あるワクワク系(このコラムでお伝えしている商売の理論と実践手法を、われわれはそう呼んでいる)のサービス業の社長からのご報告。今回は、同社が提供している中の、ご家庭のお掃除サービスに関する実践事例だ。

 依頼してくれたご家庭での作業が終わると、お客さんは予想以上にきれいになったと喜び、その後に、「次はいつ頃、お願いすればいいかしら」と聞いてくれることが多い。そんなとき派遣されたスタッフは、そのお客さんごとの使用状況に合わせ、次にうかがった方がよい時期をアドバイスする。例えば、エアコンクリーニングなら1年後から3年後くらい、キッチンやお風呂の水回りなら数カ月後から1年後くらいといった具合だ。するとお客さんはまた喜んで、「その頃、また電話するわね」と言ってくださり、スタッフも「また、お願いします」と言って帰ってくる。それがずっと続いていた。
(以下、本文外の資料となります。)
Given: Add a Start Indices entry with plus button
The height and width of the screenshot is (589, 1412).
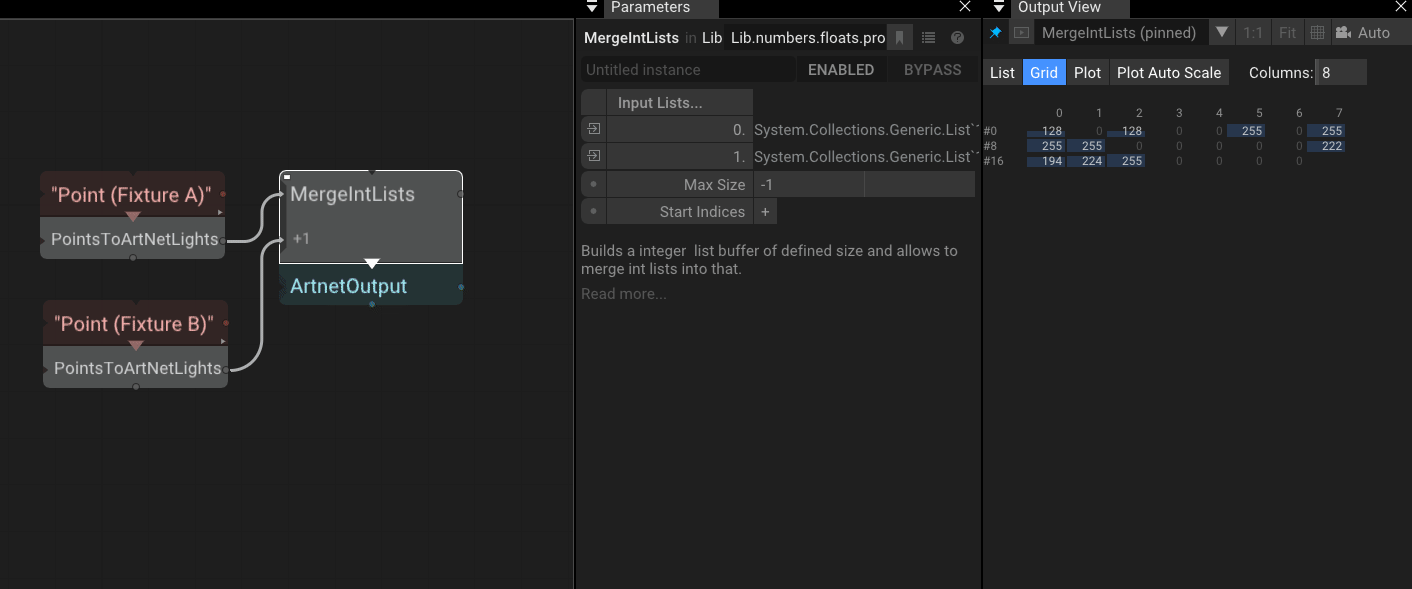Looking at the screenshot, I should click(765, 212).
「でも、これ何かおかしいよね」と、ある日、社内ミーティングで話題となった。お客さんが、「また、お願いするわ」と言ってくださっているのに、こちらは待っているだけで、その時期にまた連絡することはほとんどないのが実情だったからだ。

 そこで、派遣先でお客さんと次回の作業時期の話ができたら、帰社後その情報を記録して、次はその時期に適確にご連絡できるよう、ファイリングボックスを活用して仕組みを作ってみた。そしてそのボックスを『未来の売上ボックス』と名付け、運用してみたのだった。
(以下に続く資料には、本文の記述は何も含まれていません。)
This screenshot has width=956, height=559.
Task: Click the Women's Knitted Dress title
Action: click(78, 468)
 そうして3年が経過、今では、時期が来てご連絡したお客さんの成約率は何と70%。同社ではお客さんとの関係性を切らさないための他のさまざまな手立てもあるし、そもそも前回のサービス提供時の仕上がりや対応の良さにも左右されるので、全てがこの仕組みによる受注とはいえないのだが、担当者の話などを聞くと、「少なく見ても、成約になったお客さまの半分は、電話しなければ注文はこなかったと思う」とのこと。

 この実践で重要なことは、それまで特に気にならずずっと続けてきたことに対し、今回は「これ何かおかしいよね」と思えたことだ。その疑問から解決策が生まれ、それがなければ失い続けていたであろう売上げは守られた。そして、『未来の売上ボックス』というネーミングも秀逸だ。そのボックスにファイルされている書類は単に「書類」ではない。仕組みをきちんと動かせば未来の売上げとなるものだ。商売をこのようにとらえ、これまでの営みにも良い疑問を持ち、具体的な仕組みを作れること。それが今日、売上げを失わない力、売上げを作り出せる力なのである。